● **What you will do**:
From the records below, copy each line that has the word "width" in it.

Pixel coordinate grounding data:

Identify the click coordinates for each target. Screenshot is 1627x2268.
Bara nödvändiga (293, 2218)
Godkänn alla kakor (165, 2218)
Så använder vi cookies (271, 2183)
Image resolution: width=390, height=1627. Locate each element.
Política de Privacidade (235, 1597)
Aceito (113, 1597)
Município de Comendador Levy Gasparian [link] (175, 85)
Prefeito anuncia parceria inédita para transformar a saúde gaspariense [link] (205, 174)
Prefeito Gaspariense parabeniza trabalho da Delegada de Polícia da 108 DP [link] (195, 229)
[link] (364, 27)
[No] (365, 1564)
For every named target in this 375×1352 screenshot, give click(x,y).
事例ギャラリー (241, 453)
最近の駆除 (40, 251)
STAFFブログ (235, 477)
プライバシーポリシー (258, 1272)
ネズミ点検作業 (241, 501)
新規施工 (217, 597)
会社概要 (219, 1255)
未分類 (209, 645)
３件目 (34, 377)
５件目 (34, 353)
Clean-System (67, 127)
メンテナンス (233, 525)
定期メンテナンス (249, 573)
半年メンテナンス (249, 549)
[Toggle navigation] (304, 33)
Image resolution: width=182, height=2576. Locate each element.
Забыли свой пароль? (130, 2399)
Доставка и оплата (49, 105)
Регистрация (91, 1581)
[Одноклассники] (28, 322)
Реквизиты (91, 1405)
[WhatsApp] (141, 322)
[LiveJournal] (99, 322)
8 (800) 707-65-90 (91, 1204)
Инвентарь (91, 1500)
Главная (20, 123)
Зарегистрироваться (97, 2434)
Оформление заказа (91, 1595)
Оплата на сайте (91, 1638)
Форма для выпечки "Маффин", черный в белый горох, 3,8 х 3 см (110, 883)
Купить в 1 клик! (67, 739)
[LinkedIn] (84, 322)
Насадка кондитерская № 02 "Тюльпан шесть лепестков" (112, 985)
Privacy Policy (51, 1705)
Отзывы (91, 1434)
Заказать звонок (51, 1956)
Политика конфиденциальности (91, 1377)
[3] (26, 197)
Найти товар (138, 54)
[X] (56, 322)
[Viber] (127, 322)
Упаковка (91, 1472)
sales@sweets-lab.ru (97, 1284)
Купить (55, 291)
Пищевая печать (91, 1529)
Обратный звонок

● **Exercise result**:
Image resolution: width=390, height=1627. Locate each element.
Image resolution: width=182, height=2576. Locate each element.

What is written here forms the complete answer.